The software running these clusters and serving these models is therefore a key component to reducing these costs and optimizing model performance. In addition to modern engineering architectures, the software requires sound applied machine learning methodologies. Luckily, large companies like Uber and Netflix have already tested a variety of methodologies for these types of large-scale dynamic systems. After multiple iterations through various architectures and software since 2016, Uber has recently settled on using Ray to orchestrate their model deployment (Ray Summit 2022). On top of Ray, they are using additional proprietary machine learning methodologies to optimize performance.

Cluster orchestration libraries are key components to large-scale model serving. These are the foundational softwares responsible for inter-node communications, resource management, task scheduling, fault tolerance, and monitoring. Two of the open-source front runners in this domain are Ray and Dask. These two libraries are similar in many ways, but different in others. For example, Ray and Dask both help users build and execute computational graphs for interacting, yet isolated, Python processes. The general agreement as of 2023 is that Ray can scale far beyond Dask due to its decentralized scheduling scheme, but Dask is more user-friendly and more performant for out-of-memory data manipulations. These points can be debated, but undoubtedly, both of these libraries are mature and production ready, which means they have strengths and weaknesses depending on their application.

Some important considerations of using Ray or Dask is that they both have their own unique syntax and methodologies for defining and executing computational graphs. Dask even has its own DaskDataframe and DaskArray that behave similarly to their pandas/numpy counterparts, but require special handling by the user. We at Emergent Methods have developed an abstraction layer that frees the user from worrying about these syntaxes: Flowdapt. In fact, Flowdapt offers zero-code switching between Ray and Dask back-ends, allowing users to quickly test which back-end architecture optimizes their large-scale application best and saves them the most cloud compute costs. Beyond back-end agnosticism, Flowdapt is primarily designed to automate and optimize real-time MLOps in a production environment. This means that Flowdapt provides efficient model/data handling/versioning/storage. It also means that the adaptive machine learning algorithms are geared toward reducing electrical/cloud costs while maximizing performance. Additionally, Flowdapt adds easy cluster software installation, a REST API, cluster monitoring, and a user friendly dashboard.

Objective¶

The objective of the following experiment is two fold. First, we aim to demonstrate the large-scale deployment of a real-time adaptive application managing the training and inferencing of 10k unique models per hour (240k per day). Second, we show how the simple Flowdapt configuration can be run using Ray or Dask as the back-end executor with zero-code changes. This allows us to make key production-level performance comparisons for these two executors such as GPU utilization, RAM usage, train duration, inference duration, and data collection duration.

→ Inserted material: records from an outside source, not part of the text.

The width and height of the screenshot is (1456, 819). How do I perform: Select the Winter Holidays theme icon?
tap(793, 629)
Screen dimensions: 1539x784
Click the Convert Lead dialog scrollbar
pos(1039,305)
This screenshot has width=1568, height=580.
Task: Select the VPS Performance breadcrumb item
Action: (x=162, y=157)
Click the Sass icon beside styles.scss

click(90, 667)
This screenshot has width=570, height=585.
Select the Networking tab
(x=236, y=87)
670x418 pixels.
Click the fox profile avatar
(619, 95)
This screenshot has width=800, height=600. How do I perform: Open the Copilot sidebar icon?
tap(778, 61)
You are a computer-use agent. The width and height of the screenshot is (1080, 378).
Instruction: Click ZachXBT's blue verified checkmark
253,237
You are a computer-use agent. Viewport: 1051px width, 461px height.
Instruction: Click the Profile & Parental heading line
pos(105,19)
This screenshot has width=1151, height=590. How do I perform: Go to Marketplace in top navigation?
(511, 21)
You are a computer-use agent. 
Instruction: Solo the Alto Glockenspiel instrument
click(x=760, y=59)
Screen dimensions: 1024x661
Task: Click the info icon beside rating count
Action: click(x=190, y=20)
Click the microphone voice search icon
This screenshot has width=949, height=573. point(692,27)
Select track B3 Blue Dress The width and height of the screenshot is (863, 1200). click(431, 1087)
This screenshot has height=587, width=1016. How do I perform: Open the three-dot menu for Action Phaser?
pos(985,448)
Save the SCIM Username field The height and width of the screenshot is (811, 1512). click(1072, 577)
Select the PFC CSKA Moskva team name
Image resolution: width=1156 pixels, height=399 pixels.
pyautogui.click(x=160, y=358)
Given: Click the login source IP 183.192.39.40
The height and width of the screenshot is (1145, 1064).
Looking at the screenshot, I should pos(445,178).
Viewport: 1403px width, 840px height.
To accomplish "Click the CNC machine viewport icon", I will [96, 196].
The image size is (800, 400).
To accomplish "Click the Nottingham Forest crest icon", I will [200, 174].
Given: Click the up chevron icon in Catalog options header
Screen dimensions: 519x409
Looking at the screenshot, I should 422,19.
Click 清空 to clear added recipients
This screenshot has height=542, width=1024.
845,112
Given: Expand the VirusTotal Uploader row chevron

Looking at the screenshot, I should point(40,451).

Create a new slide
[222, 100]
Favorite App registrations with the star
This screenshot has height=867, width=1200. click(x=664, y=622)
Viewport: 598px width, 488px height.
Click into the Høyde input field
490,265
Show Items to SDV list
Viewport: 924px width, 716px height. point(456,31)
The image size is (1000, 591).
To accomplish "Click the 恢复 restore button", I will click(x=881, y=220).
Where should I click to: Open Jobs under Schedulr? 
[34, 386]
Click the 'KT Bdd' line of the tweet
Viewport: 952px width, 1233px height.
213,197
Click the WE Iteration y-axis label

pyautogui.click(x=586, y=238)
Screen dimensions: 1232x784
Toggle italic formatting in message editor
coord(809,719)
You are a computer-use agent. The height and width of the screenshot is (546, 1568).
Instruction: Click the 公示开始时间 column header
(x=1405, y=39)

Given our experience building on and running these executors, we take this as an opportunity to provide anecdotal comparisons of the Ray and Dask projects. For example, we make comparisons of the documentations, dashboards, source codes, debugging features, and more.

Test setup¶

Our large-scale, real-time model serving application example is a weather nowcasting plug-in that collects data, trains models, and runs inference on 10k unique models per hour in real-time and at different frequencies (Fig. 1). The cluster is comprised of 4 servers:

2 GPU servers, each containing 2 x 16 core AMD EPYC Milan CPU 3.6 GHz, 3 A4500 GPUs, 256 GB RAM DDR4, 4TB NVMe
2 CPU servers, each containing 2 x 6 core Intel Xeon CPU X5660 2.80GHz, 64 GB RAM DDR3, 16 TB HDD

The 2 GPU servers are primarily used for training and inference, while the 2 CPU-only servers are primarily used for data collection, preprocessing, and inferencing. However, the back-end schedulers optimize these resources to best complete the complex computational graphs that are submitted with Flowdapt.

Data¶

Data for 1200 coordinates is streamed into Flowdapt using the Openmeteo API. Flowdapt then trains a set of models for each city including an XGboostRegressor, a PyTorch Transformer, a PyTorch LSTM, and a PyTorch MLP. For each of these architectures, we train for nine separate targets including variables such as temperature, wind speed, precipitation, radiation, and more. In total, 10,300 unique models are trained and inferenced every hour. This heterogeneity and volume of the model types/libraries and task frequencies means that Ray/Dask needs to accommodate extreme levels of context switching, data caching, serialization, resource handling, and task placement optimization across nodes. Additionally, we have heterogeneous nodes, which presents another layer of resource optimization for Ray/Dask/Flowdapt. The workflow orchestration is shown in Figure 1.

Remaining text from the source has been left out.